There is strong evidence to show that periapical pathology is best treated endodontically even if a crown or a bridge is in place.
Symptomatic persistent periapical pathology is best managed by repeat endodontic therapy and if necessary by a specialist endodontist.

Essentials before Considering Surgical Endodontics

  • Sound periodontal status and good Oral hygiene
  • Good bone support for the tooth
  • Adequate root filling with adequate apical seal and if necessary repeat root filling
  • Sound coronal seal by either a restoration or crown


  • Persistent signs and symptoms after repeated, quality good endodontics (Root canal treatment)
  • Enlarging and persisting cystic lesions on repeat X-rays.
  • Endodontics not possible because of sclerosed canals or broken instruments
  • Lateral perforation in an accessible site.

Referral for Apical Surgery
Only patients meeting the above criteria should be considered for apical surgery referral.

Ref: RCS of England Web site and the FDS site
, Oral Surgery

Management of Labial and Lingual Frenum

Labial Frenum is the thick fibrous attachment normally in the middle of the upper and lower lip. It causes spacing between the upper central incisors. Surgical treatment is often recommended.
Lingual Frenum is a thick fibrous attachment under the tongue, which restricts tongue movement.

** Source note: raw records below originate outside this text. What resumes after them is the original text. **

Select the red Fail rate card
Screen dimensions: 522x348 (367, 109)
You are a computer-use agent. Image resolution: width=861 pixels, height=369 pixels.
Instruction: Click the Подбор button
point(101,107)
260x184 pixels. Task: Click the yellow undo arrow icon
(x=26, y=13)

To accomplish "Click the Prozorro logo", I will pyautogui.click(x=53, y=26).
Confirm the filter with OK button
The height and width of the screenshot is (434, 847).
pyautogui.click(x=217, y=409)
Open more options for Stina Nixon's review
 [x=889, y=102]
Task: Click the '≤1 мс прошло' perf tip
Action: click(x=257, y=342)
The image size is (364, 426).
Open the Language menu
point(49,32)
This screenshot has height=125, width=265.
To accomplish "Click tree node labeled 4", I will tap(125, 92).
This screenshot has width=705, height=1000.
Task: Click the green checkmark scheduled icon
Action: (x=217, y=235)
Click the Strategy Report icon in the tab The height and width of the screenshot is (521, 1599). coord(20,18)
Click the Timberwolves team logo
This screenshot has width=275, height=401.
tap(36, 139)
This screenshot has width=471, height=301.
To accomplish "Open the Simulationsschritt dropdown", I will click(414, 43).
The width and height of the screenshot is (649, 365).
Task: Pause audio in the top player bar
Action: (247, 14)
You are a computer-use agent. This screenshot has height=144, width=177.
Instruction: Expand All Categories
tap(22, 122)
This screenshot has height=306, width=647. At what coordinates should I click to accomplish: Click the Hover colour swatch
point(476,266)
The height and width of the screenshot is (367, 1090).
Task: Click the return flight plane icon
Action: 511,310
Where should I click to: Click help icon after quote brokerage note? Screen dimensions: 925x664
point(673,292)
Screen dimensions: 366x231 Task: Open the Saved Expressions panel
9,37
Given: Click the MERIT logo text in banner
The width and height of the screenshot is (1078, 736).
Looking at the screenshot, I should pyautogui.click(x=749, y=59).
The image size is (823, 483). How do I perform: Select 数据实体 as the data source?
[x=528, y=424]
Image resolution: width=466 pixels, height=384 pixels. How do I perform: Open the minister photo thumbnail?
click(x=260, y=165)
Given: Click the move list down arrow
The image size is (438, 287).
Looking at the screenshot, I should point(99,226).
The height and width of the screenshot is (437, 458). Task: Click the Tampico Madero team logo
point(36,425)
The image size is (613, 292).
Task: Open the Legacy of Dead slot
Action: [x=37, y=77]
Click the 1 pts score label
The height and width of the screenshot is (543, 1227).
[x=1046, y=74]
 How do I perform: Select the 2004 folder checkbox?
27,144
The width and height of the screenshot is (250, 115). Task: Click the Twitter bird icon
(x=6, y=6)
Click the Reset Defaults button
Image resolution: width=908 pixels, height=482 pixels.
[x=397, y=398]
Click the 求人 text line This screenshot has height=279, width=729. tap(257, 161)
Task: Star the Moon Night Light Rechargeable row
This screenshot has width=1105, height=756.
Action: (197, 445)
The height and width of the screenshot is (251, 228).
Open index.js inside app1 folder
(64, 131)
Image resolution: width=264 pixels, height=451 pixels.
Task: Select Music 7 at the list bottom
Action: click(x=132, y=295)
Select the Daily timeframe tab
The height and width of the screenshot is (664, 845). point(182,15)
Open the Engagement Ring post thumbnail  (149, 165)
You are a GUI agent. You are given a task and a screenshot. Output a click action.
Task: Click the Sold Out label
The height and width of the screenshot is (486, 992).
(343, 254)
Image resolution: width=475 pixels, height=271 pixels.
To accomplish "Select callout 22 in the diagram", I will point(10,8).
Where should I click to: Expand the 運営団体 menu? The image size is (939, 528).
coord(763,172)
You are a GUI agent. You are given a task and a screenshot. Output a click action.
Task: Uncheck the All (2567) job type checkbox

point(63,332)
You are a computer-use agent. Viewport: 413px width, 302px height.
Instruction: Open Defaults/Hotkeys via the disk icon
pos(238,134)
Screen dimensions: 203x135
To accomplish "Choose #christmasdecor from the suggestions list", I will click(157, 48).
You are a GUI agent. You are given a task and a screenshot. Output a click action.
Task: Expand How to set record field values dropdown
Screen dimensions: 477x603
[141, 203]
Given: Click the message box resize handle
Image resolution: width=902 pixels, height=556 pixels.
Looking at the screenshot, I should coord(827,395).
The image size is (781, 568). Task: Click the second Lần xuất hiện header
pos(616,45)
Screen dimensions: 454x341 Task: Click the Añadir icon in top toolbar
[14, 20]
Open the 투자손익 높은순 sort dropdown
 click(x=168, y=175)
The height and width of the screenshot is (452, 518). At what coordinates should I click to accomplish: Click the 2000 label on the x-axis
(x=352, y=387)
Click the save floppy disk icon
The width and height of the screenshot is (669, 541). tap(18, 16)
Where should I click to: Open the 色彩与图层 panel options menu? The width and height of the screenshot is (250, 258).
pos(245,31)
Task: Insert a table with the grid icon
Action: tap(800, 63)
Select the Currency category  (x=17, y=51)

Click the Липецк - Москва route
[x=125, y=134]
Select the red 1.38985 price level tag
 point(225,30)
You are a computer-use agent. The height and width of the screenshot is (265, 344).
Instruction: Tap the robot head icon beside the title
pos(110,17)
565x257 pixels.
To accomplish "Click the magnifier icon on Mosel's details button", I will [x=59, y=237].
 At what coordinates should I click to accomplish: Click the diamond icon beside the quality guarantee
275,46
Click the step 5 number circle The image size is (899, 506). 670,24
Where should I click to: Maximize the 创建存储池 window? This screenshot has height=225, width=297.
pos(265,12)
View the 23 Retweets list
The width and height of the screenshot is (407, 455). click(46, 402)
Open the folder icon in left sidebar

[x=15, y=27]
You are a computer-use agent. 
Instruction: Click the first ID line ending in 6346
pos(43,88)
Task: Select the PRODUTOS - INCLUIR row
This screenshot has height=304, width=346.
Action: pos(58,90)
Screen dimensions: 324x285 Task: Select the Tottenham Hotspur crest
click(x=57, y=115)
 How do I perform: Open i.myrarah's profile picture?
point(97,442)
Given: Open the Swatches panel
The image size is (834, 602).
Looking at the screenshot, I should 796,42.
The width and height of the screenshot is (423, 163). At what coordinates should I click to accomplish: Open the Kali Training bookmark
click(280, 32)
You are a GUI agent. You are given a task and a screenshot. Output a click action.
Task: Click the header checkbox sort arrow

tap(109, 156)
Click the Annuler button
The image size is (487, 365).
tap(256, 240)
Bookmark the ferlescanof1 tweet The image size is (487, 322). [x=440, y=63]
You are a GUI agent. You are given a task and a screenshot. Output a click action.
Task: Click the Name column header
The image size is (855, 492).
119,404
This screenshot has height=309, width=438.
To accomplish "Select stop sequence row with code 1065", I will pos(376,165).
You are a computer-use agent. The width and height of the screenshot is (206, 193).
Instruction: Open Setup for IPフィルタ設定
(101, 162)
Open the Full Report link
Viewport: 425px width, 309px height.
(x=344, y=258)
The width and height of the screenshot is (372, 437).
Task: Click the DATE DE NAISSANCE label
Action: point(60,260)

Frenum of the upper and lower lips can, on occasion, affect the gingival attachment around incisor teeth leading to a loss of attachment and periodontal problems. Median diastema (space) between the central incisor teeth may be caused by the thick fleshy upper labial Frenum.

The lingual Frenum may restrict tongue movement (ankyloglossia) and also affect the gingival attachment. It may also affect suckling in infants and very rarely speech/ phonation (tongue tip sounds).

Management of Labial Frenum with or Without Diastema
Frenectomy is not usually considered until the canine teeth have erupted and orthodontic treatment planned. It is therefore unusual for a patient to be considered for Frenectomy less than ten years old. Labial Frenectomy can usually be performed under local anaesthesia by a competent practitioner with a cooperative child.

Management of Lingual Frenum
NICE has issued guidance where only babies whose tongue-tie interferes with breastfeeding should be offered a release procedure. This can be performed on many newborns in the outpatient departments without any anaesthetic (Local or General).

Lingual Frenectomy may be considered in children over 1 year of age if there are significant problems of ankyloglossia and a traumatic gingival attachment exists. There is little evidence (from Speech and Language therapists) that releasing tongue-tie improves a child’s speech development. The release of the tongue-tie can be performed under general anaesthetic in young children as a day case or under local anesthesia when age allows.